SUPPLIED PASSAGE
((
Over the next decades, we will take part in a revolution in media creation
by people who could not earlier afford to produce video in their homes,
schools, and offices. Just as desktop publishing gave consumers the power
of the printing press on their desks (but it took the Internet to make
everyone a publisher since without it the distribution channel was lacking),
and digital audio samplers gave birth to a whole new genre and population
of music makers, home media tools will enable consumers to make video
creation a part of their daily communication and entertainment. In the
spirit of garage bands, we can think of this new population of motion
picture producers as practitioners of "Garage Cinema." These are the people
who in the next century will be running a TV station/movie studio out
of their homes.
For home
media producers, a major obstacle is getting access to media content in
order to be able to tell a wider range of stories than they can record
or synthesize. The other major challenge lies in having tools which enable
them to manipulate media according to their content rather than requiring
the specialized skills needed in current motion picture and video production.
))
Target pointing data:
((
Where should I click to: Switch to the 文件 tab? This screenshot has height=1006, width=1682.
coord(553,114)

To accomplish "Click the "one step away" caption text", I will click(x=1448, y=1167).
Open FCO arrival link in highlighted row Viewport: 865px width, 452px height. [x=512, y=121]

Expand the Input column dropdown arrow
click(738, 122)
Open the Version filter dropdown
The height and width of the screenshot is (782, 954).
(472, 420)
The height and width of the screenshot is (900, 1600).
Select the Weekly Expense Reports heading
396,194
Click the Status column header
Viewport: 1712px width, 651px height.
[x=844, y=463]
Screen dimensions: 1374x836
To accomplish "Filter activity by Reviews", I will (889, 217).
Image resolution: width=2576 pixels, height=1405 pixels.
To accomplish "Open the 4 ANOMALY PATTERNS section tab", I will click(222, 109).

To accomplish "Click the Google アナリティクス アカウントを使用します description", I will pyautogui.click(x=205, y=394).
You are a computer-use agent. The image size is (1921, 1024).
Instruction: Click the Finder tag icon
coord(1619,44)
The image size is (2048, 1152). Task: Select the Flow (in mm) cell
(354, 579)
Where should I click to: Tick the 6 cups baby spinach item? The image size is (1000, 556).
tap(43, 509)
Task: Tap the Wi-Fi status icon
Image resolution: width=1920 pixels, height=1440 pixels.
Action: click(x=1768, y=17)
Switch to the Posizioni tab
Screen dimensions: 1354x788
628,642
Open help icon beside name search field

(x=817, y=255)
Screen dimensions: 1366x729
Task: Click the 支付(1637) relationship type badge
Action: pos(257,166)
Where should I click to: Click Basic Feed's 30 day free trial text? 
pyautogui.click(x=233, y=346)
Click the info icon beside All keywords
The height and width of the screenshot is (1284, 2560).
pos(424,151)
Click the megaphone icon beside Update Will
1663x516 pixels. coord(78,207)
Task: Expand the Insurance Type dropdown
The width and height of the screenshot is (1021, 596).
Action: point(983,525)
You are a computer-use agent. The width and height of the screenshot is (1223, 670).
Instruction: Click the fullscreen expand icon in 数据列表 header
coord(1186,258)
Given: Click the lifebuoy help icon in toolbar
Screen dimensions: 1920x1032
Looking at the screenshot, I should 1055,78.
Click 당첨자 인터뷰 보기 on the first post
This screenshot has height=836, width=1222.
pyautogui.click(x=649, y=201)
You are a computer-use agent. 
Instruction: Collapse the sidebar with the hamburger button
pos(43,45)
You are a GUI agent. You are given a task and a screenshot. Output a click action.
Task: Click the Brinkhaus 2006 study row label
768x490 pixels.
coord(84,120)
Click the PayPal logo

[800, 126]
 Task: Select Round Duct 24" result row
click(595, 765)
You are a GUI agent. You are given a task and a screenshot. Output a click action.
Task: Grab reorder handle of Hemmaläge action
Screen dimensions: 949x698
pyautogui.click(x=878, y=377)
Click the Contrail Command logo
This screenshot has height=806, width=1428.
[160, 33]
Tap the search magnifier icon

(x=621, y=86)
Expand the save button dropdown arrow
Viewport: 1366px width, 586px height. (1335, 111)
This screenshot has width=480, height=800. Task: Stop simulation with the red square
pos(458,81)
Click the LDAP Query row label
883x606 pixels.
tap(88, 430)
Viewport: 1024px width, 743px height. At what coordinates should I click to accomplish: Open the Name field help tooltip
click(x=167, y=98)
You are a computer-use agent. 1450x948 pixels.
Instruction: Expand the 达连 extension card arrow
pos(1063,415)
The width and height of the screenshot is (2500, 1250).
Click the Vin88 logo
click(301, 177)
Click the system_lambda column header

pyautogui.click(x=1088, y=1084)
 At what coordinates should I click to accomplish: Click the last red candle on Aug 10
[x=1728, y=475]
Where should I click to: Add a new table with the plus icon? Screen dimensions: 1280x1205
))
SHORT EXERCISE
From the passage on home video production, quote everything between "Over the next" and "of their homes.", inclusive.

OUTPUT OF THE TASK
Over the next decades, we will take part in a revolution in media creation
by people who could not earlier afford to produce video in their homes,
schools, and offices. Just as desktop publishing gave consumers the power
of the printing press on their desks (but it took the Internet to make
everyone a publisher since without it the distribution channel was lacking),
and digital audio samplers gave birth to a whole new genre and population
of music makers, home media tools will enable consumers to make video
creation a part of their daily communication and entertainment. In the
spirit of garage bands, we can think of this new population of motion
picture producers as practitioners of "Garage Cinema." These are the people
who in the next century will be running a TV station/movie studio out
of their homes.